Stocks closed mixed on Friday, as the Nasdaq Composite (NDAQ) and Nasdaq-100 (NDX) clinched their fifth consecutive record high. At the same time, the S&P 500 (SPX) and the Dow Jones Industrial Average (DJIA) were slightly lower at the closing bell after a report showed consumer sentiment unexpectedly declined to its weakest level since November 2023. Still, all main indexes except the DJIA clocked in another winning week.

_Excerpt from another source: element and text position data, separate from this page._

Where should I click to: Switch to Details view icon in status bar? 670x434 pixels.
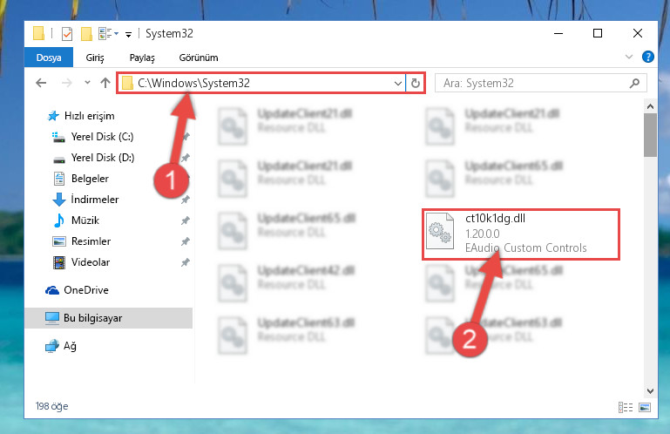626,407
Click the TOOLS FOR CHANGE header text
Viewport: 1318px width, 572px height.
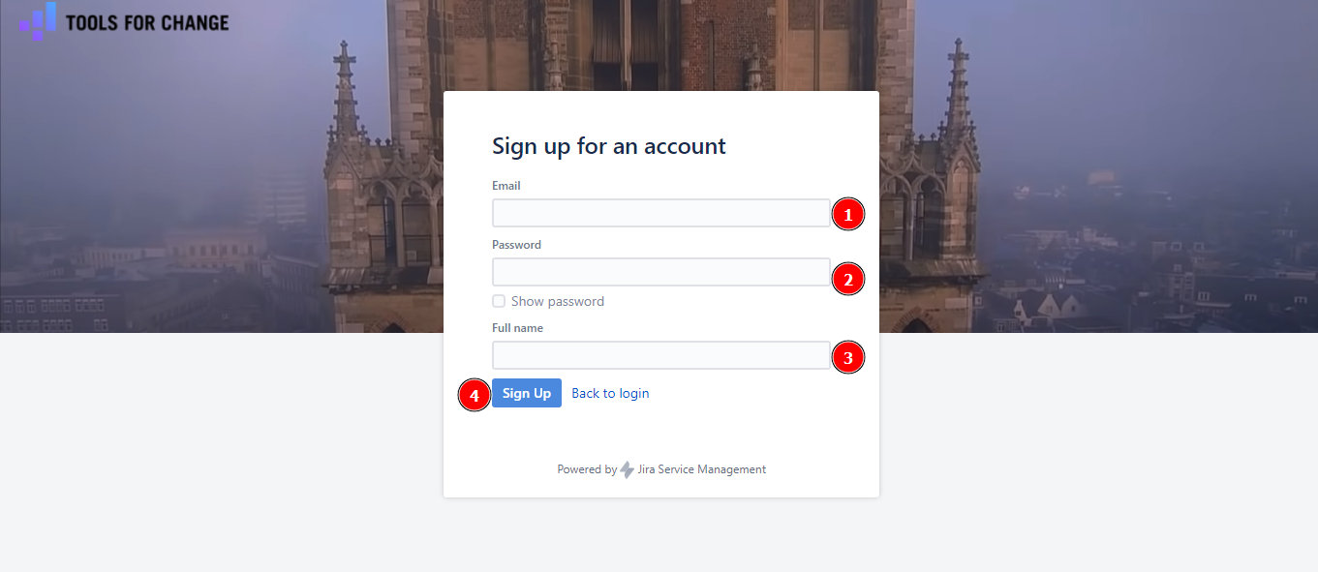coord(147,22)
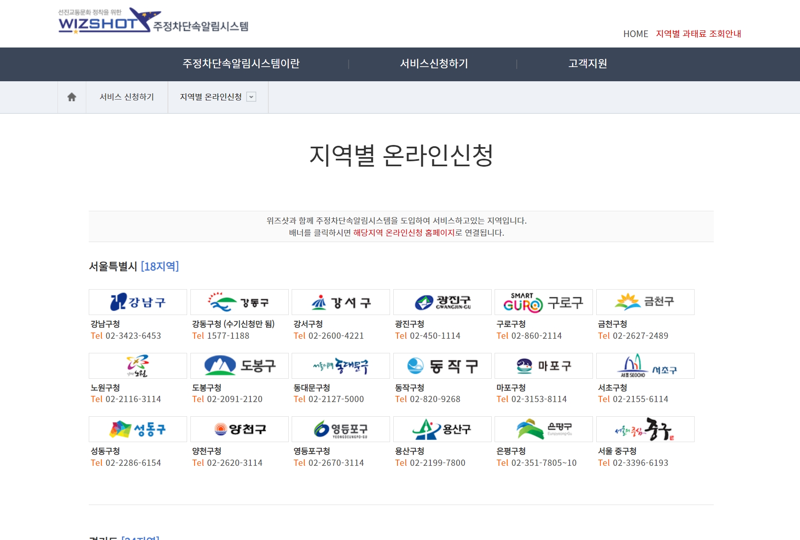Click the home icon in breadcrumb bar

pyautogui.click(x=72, y=97)
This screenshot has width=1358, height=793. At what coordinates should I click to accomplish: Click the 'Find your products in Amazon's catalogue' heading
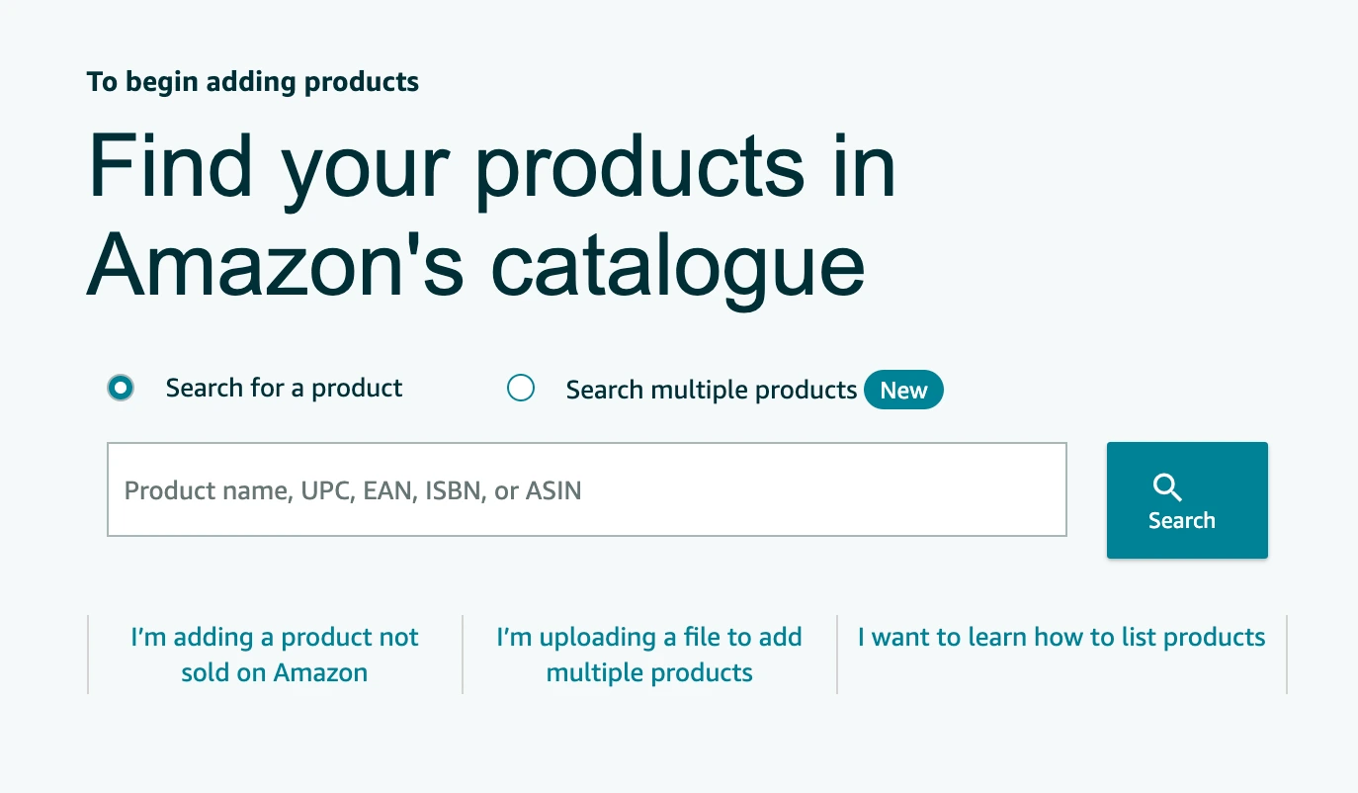pyautogui.click(x=491, y=216)
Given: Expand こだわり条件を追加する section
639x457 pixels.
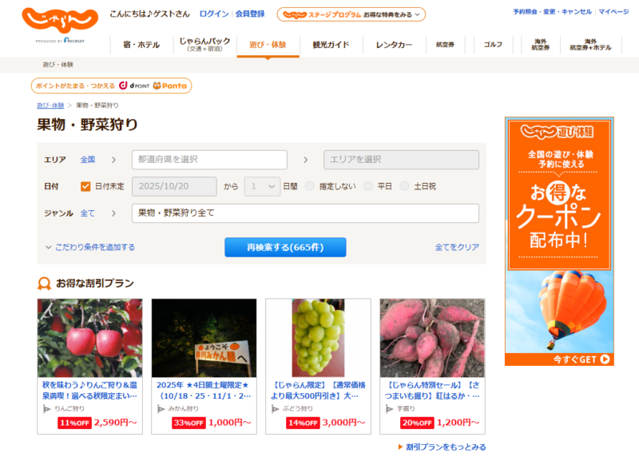Looking at the screenshot, I should (x=90, y=248).
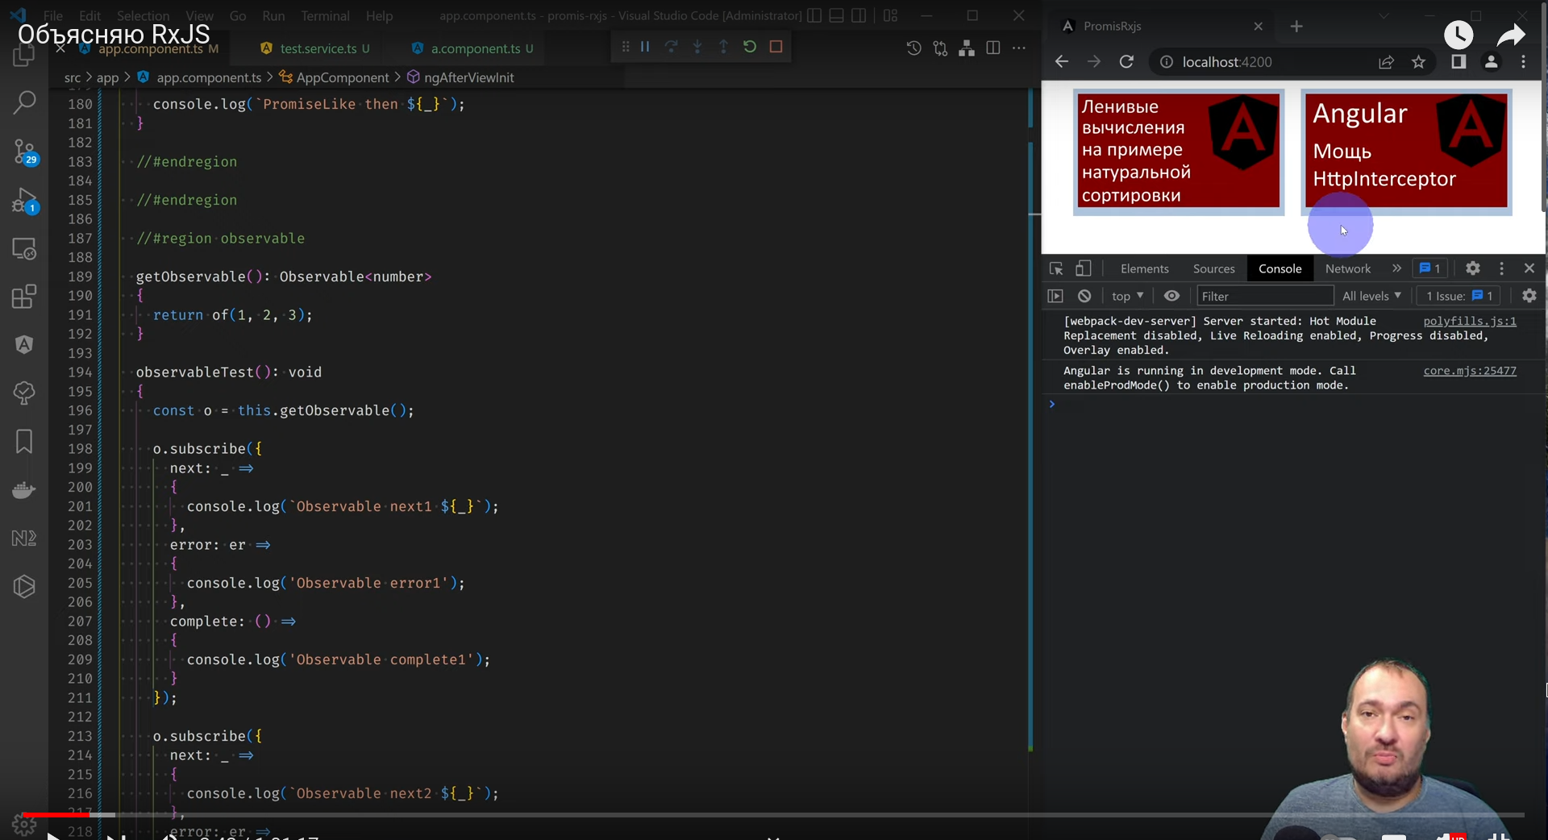Open the Extensions view
This screenshot has width=1548, height=840.
click(x=24, y=297)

The technology sector’s gains led last week’s rally even as the Federal Reserve dialed back its interest-rate reduction expectations. The Fed is now projecting just one rate cut this year, down from the three that had been previously forecasted in March. Still, market participants were encouraged by the latest economic reports, including consumer and producer inflation metrics that continued to decline, suggesting that the Federal Reserve has the upper hand in its battle with sticky inflation.

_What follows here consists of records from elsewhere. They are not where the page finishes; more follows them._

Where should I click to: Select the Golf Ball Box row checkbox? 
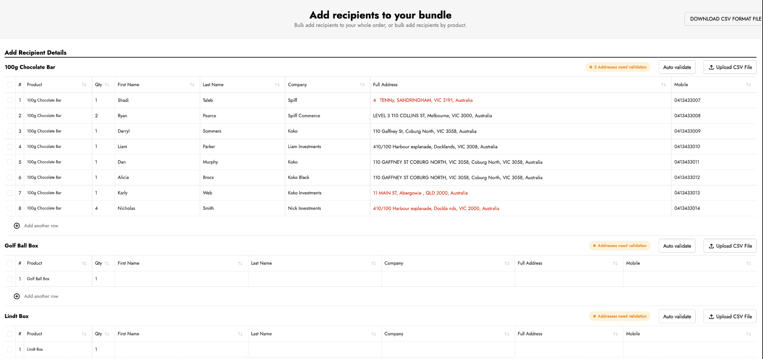tap(10, 279)
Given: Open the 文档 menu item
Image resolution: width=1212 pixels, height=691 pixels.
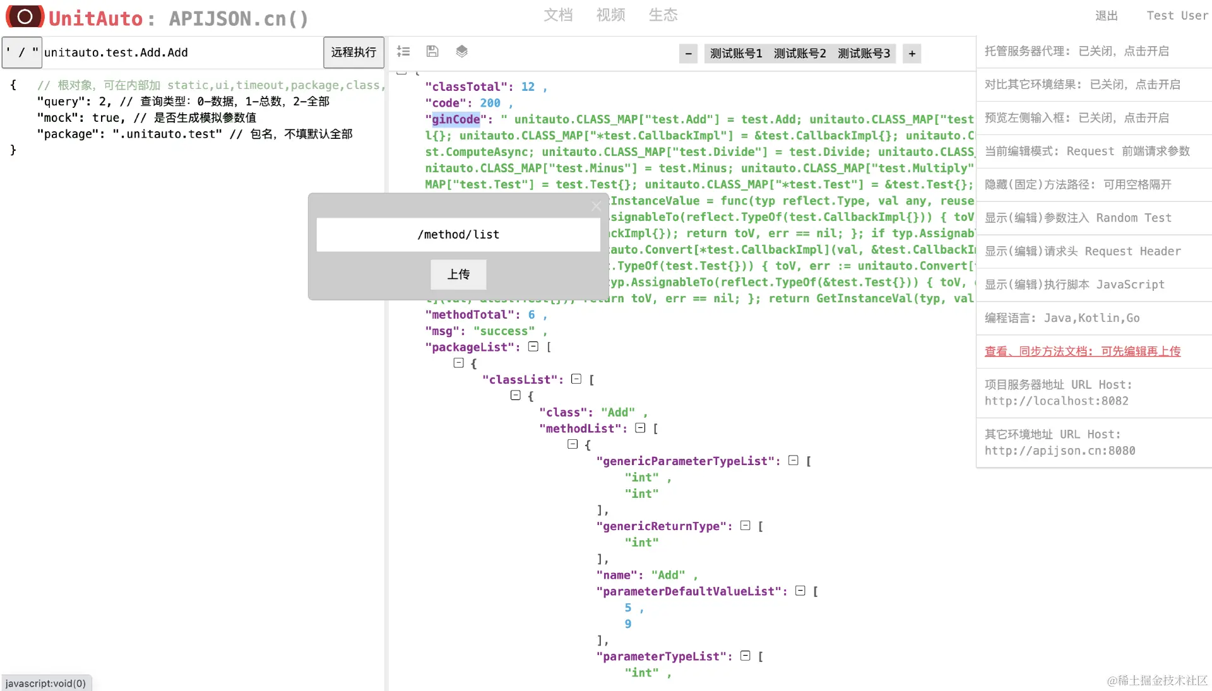Looking at the screenshot, I should (x=558, y=15).
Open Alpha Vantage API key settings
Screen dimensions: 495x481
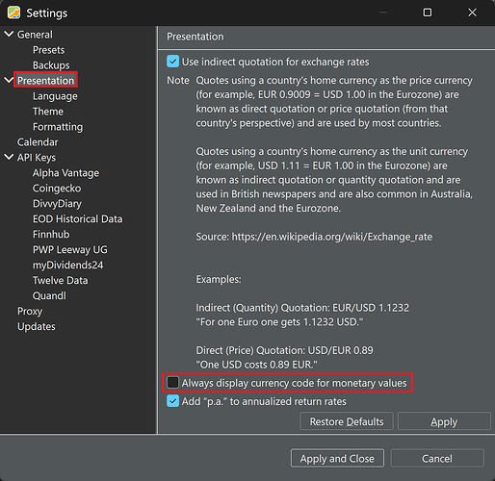coord(65,173)
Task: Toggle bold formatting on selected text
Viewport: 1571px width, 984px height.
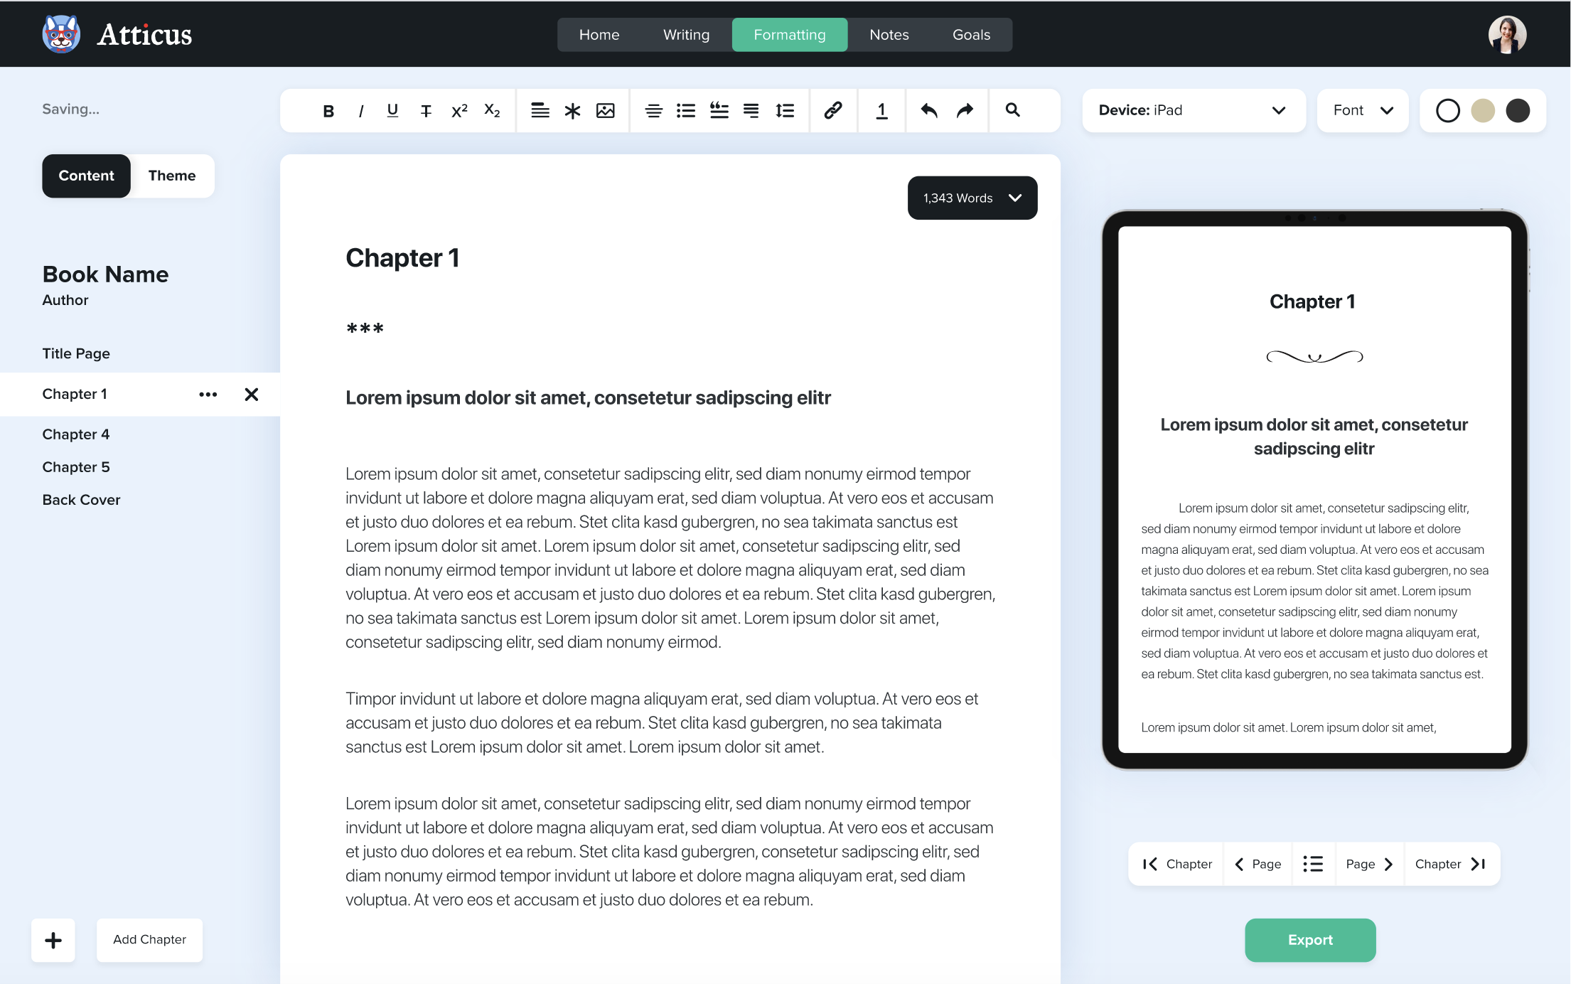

In addition, stocks were propped up by positive surprises received from technology majors such as Apple (AAPL), Oracle (ORCL), and Broadcom (AVGO) – the latter two are holdings in the TipRanks Smart Investor Portfolio. However, disappointment with the less dovish-than-hoped-for Fed rate outlook weighed on most S&P 500 sectors, with only IT, Communication Services, and Real Estate ending the week in the green. All major market indexes have seen a significant degradation in market breadth over the past month as gains have been concentrated within large- and mega-cap tech.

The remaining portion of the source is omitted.